A SARAWAK minister has warned Pos Malaysia that he would be forced to declare the general post office in Kuching a heritage building if the postal service provider continued to delay returning the 92-year-old building to the state.
State Tourism, Creative Industry and Performing Arts Minister Abdul Karim Rahman Hamzah said the building could be next to worthless for Pos Malaysia once declared a heritage building under the Sarawak Heritage Ordinance 2019.
Pos Malaysia would also have its hands tied if it planned to renovate the building, he added.
The building comes under the purview of the Sarawak Museum director once it is designated a heritage building and the director will then issue a “Notice to preserve”, which requires a permit for any demolition, dismantling, or altering.
Sarawak had spent a good part of the decade in negotiations to have the building, located in the city centre on Jalan Tun Haji Openg, under its control.
The building, which has been in continuous use as the general post office since its completion in 1931, is the only building in Sarawak to employ the use of Corinthian columns in its facade, along with semi-circular arches and ornamented column capitals and friezes.

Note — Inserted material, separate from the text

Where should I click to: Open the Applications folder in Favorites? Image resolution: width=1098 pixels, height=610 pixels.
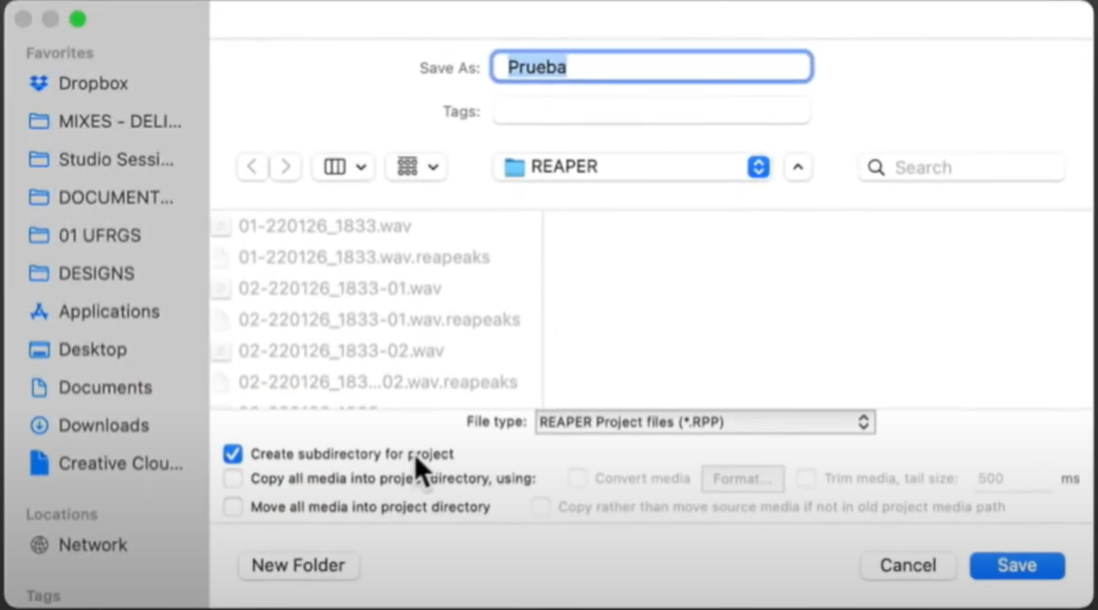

“This is one of the landed properties we want back,” Karim said when asked by reporters if the building was among the 54 plots of landed property that the federal government had agreed to return to the state under the Malaysia Agreement 1963 (MA63)-linked settlement thrashed out earlier this year.
He said if the talks become too protracted, “I will just impose under (the) heritage (law) and we will take it back”.
Sources told The Malaysian Insight that the sticking point was Pos Malaysia’s “astronomical” compensation demand, which the state refused to pay.
When Malaysia was formed in 1963, the building was taken over by the federal government as the postal service was under federal purview.
When Pos Malaysia Bhd was incorporated in 1992, the building was passed over to them.
Yesterday, Deputy Chief Minister Awang Tengah Ali Hassan – after meeting the Minister of Natural Resources, Environment and Climate Change Nik Nazmi Nik Ahmad – disclosed the federal government’s agreement to return 54 out of 218 plots of land leased to it but never utilised for their intended purposes.
Karim, who is a member of Sarawak’s MA63 negotiating team for the return of the land, said the April Special Council meeting of the Malaysia Agreement agreed that land that had not been developed or occupied for more than five years would have to be returned to the state.
He said some of the land had not been developed for more than 20 years.
Karim even said land was not returned after federal ministries or agencies backed down on their plans.
He pointed to the police as “a very good” example.
The police had requested for land to build the new state contingent headquarters and they were given “a large piece” of it adjacent to the Sarawak sports complex in Petrajaya.
Currently the contingent headquarters is at Jalan Badruddin.
“After it was alienated, the police decided not to move. They cannot have two bites at an apple.” – July 12, 2023.